The programme is designed to promote continuity and harmonisation with other programs, by expanding an existing package of cash transfers with Social and Behavioural Change Communication (SBCC) managed by NaNA and partners.
The project, administered by NaNA, Directorate of Social Welfare and Department of Community Development, is being implemented in West Coast, Central River, North Bank, Lover River and Upper River Regions, where a total of 15,606 extremely poor households are assisted with a cash amount of D3000 every two months during the seven rounds of payment.
For Sambou Touray, a native of Kuwonkunding village in Wuli West District, Upper River Region and a beneficiary of the ‘Nafa’ Program, the project is a blessing in disguise, as the project has helped him start a business to be able to provide daily fish money for his family.
Touray, a fish monger, who started the business after benefiting from the ‘Nafa’ Program, explained further that he entirely depended on farming prior to the coming of the project.
“Most of the time, I usually finish consuming my harvest after four months. After receiving my household’s Cash Transfer I divided it and spent half to buy a bag of rice for my family consumption and the other half to purchase fish and resell it.”
He added; “The fish business is going on smoothly because most of the time there is fish scarcity in the area. So, I usually, resell what I purchase within two or three days and call my supplier to bring me more fish again.” he further explained.
According to him, prior to the coming of the project, even providing fish money for his family was a challenge for him, but that is a thing of the past now.
Touray thanked World Bank and The Gambia Government for funding the project.

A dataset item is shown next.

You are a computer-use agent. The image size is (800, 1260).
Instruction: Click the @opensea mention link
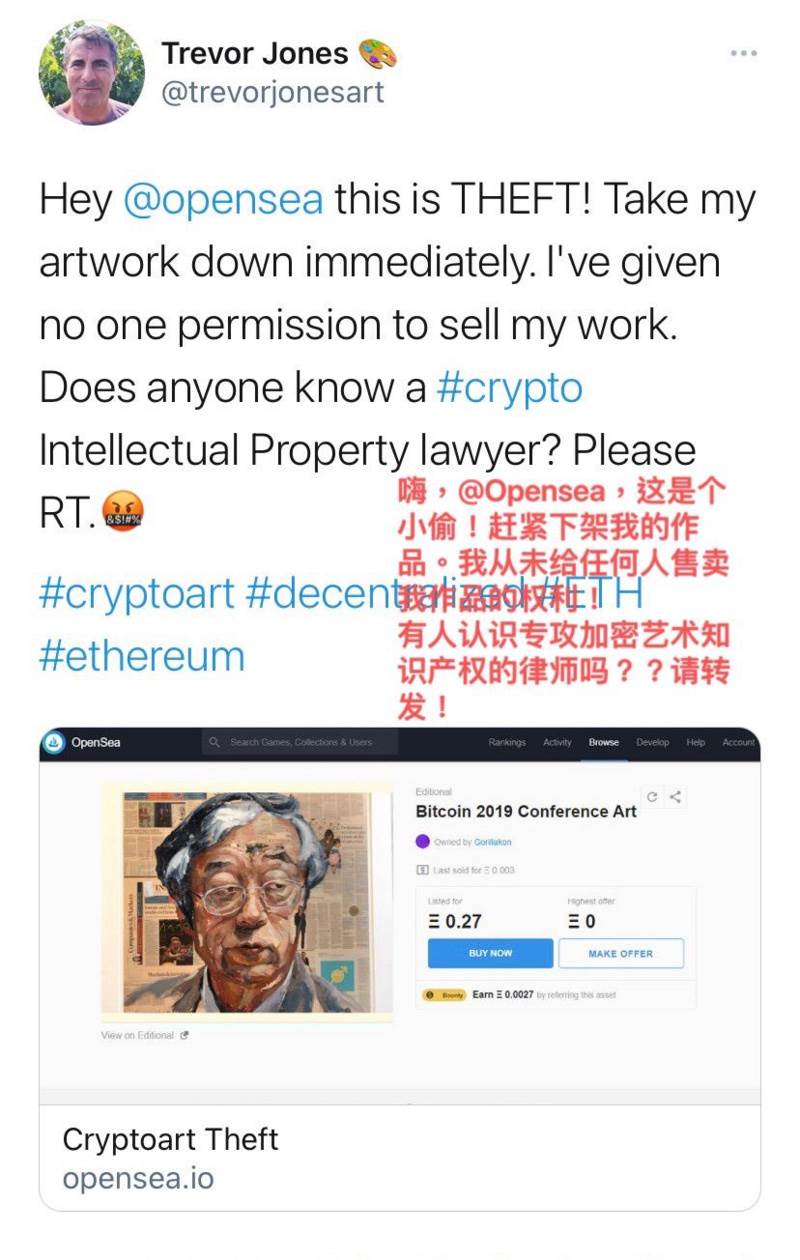point(223,200)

The Project Development Objective (PDO) is to improve the coordination of social assistance activities, provide temporary social assistance support to rural households in the wake of COVID-19, and increase inclusion of the extreme poor in the ‘Nafa’ Program. The beneficiary selection was done using a Proxy-Means Test (PMT), which was followed by a community validation exercise in the poorest 20 districts of The Gambia. The regular revenue provided to extremely poor households is aimed at increasing short-term consumption of essential goods and enabling longer-term investments in human and productive capital.
Tailored SBCC provides information to beneficiaries and non-beneficiaries to encourage investments that can bolster human capital especially maternal and child health and nutrition, adolescence education and family planning; parenting and prevention of gender-based violence; and productive capital especially savings, entrepreneurship and agriculture to break the inter-generational cycle of poverty. In the three piloted districts, a total of Two Thousand, Seven Hundred and Seventy (2,770) beneficiary households each received D3000 every two months during the seven rounds of payment.
Also speaking, Samba Bah, Governor of Upper River Region, expressed satisfaction with the way and manner in which the cash transfer is being carried out by implementing partners, saying this is because an assessment was done to identify extremely poor households.
The Cash Transfer, he added, has positively impacted the lives and livelihoods of the beneficiaries.
“And beneficiaries do not only stop at receiving the money, but are putting it into good use with some of them investing in businesses and other ventures.”
The project, Governor Bah alluded to has come to transform the lives of many households in his region and other parts of the country and thus appealed to the World Bank and The Gambia Government to expand the project to other districts across the country.
Abdou Aziz Ceesay, Director of Social and Behavioral Change Communication at the National Nutrition Agency, said as a nutrition agency responsible for all nutrition and nutrition-related activities in the country, the success registered by the project is a dream come true for them.
“If you uplift the extremely poor from poverty it improves under-nutrition, thereby lifting households from poverty and building their resilience improve their health and nutritional status as well.”
Ceesay indicated that ‘if the trend of success registered by beneficiaries continues we will drastically reduce malnutrition and contribute to socio-economic development of the country’, adding that ‘the reason why the cash transfer is accompanied with Social and Behavioral Change Communication is to ensure beneficiaries invest part of the money they receive to ensure to be able to sustain themselves at the end of the project.’